Well, the moonless nights came round, and the evening I had fixed upon arrived. It was Saturday, when I reckoned that the greater part of Samarai would be drunk and not in a condition to notice any one’s movements very closely. I had not adopted a disguise, which the Marquis was very anxious for me to do. I explained to him that one might as well hope to disguise the keeper of an elephant successfully—the elephant would be bound to give him away. And the elephant itself, I added, couldn’t be made to look like anything but an elephant.
The conclusion was obvious. We did not disguise.
With two spades and a pick in the bottom of a good, double-outrigged canoe, we set out quietly from the beach in the starlit dusk, not too early and not too late. There was not the least difficulty about it, which fact I am sure disappointed the Marquis terribly. I think he would have liked to black his face and wear a conspirator’s cloak, and wriggle on his stomach from the hotel to the beach, and have half-a-dozen Greeks and Malays chase him with revolvers.
But, as a matter of fact, nobody saw us, and we got away without so much as a splash.

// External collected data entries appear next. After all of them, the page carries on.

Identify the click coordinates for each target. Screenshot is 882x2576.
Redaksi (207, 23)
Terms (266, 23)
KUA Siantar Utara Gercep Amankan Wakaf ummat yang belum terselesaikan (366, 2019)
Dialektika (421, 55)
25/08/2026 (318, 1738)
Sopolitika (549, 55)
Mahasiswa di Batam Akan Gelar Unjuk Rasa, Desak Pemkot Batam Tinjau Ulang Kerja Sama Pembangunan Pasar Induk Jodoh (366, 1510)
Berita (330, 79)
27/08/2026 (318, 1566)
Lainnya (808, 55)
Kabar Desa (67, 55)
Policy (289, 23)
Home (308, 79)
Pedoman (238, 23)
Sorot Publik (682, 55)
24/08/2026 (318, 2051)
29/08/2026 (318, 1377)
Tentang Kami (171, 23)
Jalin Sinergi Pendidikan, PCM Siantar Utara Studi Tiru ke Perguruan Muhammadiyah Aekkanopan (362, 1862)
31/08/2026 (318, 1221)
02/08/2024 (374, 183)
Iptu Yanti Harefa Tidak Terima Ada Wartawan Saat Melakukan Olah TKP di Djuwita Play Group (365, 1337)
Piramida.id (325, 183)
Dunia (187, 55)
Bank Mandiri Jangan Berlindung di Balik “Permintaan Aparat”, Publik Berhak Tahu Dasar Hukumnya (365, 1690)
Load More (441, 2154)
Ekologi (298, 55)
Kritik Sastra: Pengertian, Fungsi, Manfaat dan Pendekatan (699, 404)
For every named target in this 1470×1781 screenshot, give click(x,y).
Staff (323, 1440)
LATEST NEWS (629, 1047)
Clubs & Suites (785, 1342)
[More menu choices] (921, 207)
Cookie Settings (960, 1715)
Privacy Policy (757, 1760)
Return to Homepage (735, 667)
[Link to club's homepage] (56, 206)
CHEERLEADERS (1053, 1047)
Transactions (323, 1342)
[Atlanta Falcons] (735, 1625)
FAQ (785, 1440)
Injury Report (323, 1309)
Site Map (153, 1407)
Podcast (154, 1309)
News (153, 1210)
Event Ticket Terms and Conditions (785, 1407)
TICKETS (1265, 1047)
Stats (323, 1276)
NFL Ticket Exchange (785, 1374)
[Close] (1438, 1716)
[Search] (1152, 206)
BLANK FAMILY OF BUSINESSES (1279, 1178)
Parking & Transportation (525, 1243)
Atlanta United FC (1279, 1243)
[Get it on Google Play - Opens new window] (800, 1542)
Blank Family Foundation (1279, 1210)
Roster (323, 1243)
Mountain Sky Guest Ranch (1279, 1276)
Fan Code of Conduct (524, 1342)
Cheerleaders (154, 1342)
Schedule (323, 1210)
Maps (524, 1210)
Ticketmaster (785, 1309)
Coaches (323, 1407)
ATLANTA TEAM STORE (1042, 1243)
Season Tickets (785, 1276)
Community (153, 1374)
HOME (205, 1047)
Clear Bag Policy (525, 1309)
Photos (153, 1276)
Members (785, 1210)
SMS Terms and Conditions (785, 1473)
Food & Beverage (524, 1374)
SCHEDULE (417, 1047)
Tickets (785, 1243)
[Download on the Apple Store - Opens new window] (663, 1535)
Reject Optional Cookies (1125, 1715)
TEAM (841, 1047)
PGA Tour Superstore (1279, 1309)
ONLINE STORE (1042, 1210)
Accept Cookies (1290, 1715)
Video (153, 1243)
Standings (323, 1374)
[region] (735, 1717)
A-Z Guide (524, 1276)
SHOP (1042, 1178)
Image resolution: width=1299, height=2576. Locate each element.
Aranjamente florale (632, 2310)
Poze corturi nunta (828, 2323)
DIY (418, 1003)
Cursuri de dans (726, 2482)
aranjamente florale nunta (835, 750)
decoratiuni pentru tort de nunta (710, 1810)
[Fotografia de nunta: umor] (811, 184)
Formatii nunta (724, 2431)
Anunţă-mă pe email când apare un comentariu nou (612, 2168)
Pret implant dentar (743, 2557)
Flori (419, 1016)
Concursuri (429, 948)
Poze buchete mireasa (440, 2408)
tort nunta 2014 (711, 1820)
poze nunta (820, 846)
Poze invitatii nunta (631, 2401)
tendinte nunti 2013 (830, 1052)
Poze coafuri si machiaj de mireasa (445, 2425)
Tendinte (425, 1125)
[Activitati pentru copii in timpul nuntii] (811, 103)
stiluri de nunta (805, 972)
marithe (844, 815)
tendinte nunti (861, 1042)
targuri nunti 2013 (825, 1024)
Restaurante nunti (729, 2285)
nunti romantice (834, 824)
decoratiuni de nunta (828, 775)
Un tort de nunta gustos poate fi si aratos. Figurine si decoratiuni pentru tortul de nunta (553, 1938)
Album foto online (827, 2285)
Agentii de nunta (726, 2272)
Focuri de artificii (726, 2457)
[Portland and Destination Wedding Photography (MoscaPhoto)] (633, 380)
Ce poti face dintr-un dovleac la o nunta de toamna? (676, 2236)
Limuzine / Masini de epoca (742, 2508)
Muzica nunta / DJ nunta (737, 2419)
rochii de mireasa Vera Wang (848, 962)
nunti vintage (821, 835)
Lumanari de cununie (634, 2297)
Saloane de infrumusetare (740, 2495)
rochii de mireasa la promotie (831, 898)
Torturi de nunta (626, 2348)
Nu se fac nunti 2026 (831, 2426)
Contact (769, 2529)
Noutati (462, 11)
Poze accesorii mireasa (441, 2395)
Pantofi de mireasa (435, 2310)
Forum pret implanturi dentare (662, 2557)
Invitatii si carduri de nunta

It was a glorious night: we floated in a hollow globe of stars—stars above, stars below, some flashing like the great diamond we had gone out to find, some glowing like little moons and casting long spears of light into the sea. We had a mile or two to go to the cemetery island; I paddled all the way, and the Marquis, crouched rather uncomfortably on the rough perch that does duty for a seat in native canoes, sang softly to himself in I do not know how many languages. The more his emotions were stirred, the more polyglot he became, as a rule. He seemed to be a perfect Tower of Babel that night.
We grounded on a white sand beach that shone faintly in the starlight, and made our way up to the cemetery, along a dank, overgrown track, with the weird nightbirds of New Guinea chipping and sawing, and clanking bells, and cracking whips, in the bush alongside. The intoxicating scent of the tropical forest came sweet and strong in our faces, on the fresh night-breeze—the smell that “makes your heart-strings crack,” when you encounter it unexpectedly in some warm, scented hothouse, far away from the burning equatorial lands.
I do not think either of us thought more than we could help of the horrible task we had come to do. I, for one, rigidly kept my mind away from it, and thought only of the stone.... How many carats was it?—I wondered. We were all familiar with the photographs of the great Cullinan in the rough, just then. I judged the Sorcerer’s Stone, compared with that, to be small, but large compared with any other in the world. Say, three hundred in the rough.... What would it cut to? How much would it be worth? How many tens of thousands? And who would buy such a costly gem?